— start of Supplied text —

Had similar problem.
Failed to solved it with wireshark/tshark options only.
Below is my workaround for extracting raw json and xml from cap files.
# 1. convert to pdml with DISABLED json and xml dissectors
tshark -r "wireshark.cap" -2 -R "http" --disable-protocol json --disable-protocol xml -V -T pdml > "wireshark.cap.pdml.xml"
# 2. get hex encoded raw data from media.type pdml element
# 3. perform hex decode
I used groovy script for steps 2 and 3
import groovy.xml.*
...
def String hexDecode(String s) {
if ( null == s || 0 == s.length() ) {
return null
}
def res = ""
for (int i = 0; i < s?.length(); i += 2) {
res += (Character)((Character.digit(s.charAt(i), 16) << 4) + Character.digit(s.charAt(i+1), 16))
}
return res
}
...
def xmlFile = new File("wireshark.cap.pdml.xml")
def pdml = new XmlParser().parseText( xmlFile.text )
pdml.packet.each{ packet->
def media = packet.proto.find{ "media"==it.@name }
def hex = media?.field.find{"media.type"==it.@name }?.@value
def raw = hexDecode(hex)
}

— end of Supplied text —
— start of Data section —

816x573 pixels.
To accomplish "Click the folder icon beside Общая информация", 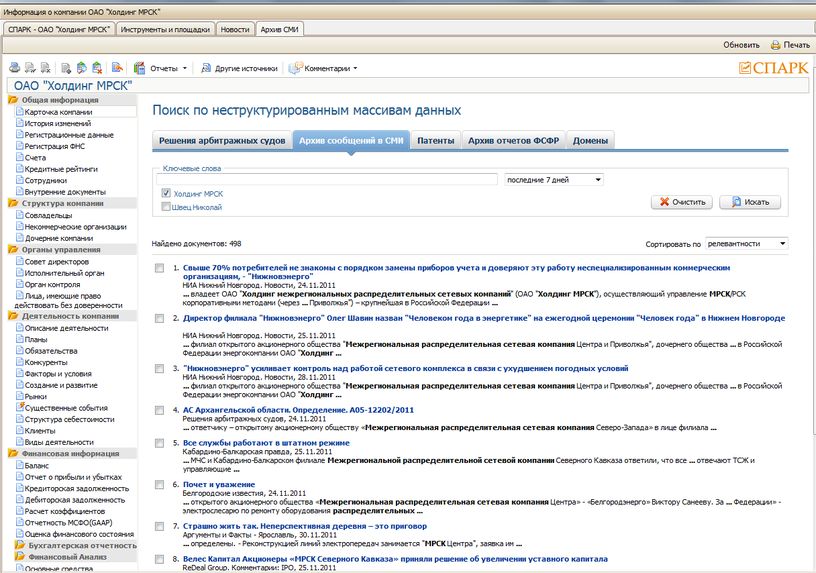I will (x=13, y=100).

— end of Data section —
— start of Data section —

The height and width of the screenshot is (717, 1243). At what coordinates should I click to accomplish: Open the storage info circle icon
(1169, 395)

— end of Data section —

- Problems to solve:
[1] Extract the stretch of the Wireshark workaround post from "for (int i = 0;" through "XmlParser().parseText( xmlFile.text )".
[2] In the Wireshark workaround post, which two dissectors are disabled when the capture is converted to PDML?
You can set the material aside here.

- Exercise solutions:
[1]
for (int i = 0; i < s?.length(); i += 2) {
res += (Character)((Character.digit(s.charAt(i), 16) << 4) + Character.digit(s.charAt(i+1), 16))
}
return res
}
...
def xmlFile = new File("wireshark.cap.pdml.xml")
def pdml = new XmlParser().parseText( xmlFile.text )

[2] The json and xml dissectors.